* _Activity_:
For the entries below, report the number of lines containing "agent", without any other content.

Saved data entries
■ ■ ■
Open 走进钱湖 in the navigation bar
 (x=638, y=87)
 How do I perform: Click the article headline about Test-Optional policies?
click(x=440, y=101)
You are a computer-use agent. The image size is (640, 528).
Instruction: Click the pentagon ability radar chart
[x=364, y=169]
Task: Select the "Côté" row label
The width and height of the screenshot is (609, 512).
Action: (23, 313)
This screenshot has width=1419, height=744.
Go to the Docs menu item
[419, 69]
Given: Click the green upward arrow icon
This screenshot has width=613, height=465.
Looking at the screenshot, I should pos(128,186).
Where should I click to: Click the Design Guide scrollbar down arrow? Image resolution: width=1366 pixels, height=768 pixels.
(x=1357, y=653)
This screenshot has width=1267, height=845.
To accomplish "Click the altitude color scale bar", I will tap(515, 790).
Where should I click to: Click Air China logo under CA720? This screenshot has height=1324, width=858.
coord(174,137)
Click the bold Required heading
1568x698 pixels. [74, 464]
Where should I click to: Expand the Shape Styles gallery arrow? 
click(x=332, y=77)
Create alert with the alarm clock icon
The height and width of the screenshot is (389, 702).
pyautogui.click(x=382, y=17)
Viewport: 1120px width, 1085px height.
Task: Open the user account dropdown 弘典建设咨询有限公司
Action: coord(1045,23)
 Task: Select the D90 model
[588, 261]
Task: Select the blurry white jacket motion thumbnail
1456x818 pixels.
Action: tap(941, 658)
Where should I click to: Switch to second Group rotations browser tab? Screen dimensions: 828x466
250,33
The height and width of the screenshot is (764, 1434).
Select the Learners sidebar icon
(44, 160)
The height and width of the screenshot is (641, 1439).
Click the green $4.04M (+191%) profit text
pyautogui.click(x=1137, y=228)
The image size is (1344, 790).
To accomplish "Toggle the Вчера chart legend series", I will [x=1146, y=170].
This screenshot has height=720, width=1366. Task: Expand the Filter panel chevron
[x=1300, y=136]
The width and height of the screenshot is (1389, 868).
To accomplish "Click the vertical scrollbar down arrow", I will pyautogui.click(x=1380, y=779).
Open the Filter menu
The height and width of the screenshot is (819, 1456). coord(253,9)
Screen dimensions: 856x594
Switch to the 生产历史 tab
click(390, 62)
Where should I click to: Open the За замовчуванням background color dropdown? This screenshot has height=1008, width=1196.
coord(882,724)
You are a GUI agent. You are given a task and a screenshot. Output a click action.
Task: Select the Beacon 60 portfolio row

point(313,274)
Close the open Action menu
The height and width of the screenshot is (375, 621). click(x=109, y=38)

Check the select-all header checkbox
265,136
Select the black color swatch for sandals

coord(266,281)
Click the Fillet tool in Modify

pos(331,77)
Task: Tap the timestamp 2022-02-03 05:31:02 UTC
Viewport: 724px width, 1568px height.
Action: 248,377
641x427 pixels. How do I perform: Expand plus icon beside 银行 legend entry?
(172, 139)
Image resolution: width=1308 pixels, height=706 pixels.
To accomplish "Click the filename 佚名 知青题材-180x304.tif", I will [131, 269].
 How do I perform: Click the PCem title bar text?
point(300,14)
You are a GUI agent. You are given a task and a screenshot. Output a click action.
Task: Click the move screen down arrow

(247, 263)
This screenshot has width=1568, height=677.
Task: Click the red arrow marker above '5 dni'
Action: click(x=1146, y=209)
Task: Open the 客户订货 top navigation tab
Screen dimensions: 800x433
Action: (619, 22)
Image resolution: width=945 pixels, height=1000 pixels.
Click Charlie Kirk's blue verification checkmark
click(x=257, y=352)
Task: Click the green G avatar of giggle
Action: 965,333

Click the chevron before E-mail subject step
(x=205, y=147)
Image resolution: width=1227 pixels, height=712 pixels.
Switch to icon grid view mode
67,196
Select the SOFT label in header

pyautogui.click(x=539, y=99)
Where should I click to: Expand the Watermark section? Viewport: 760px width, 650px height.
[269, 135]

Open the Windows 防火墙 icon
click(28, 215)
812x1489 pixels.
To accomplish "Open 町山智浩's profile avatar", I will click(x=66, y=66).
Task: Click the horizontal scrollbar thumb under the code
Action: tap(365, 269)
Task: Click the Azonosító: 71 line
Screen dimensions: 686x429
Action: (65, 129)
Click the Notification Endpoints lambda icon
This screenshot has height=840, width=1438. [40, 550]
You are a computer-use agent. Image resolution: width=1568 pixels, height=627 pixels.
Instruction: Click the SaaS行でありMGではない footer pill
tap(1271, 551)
■ ■ ■
* _Solution_:
4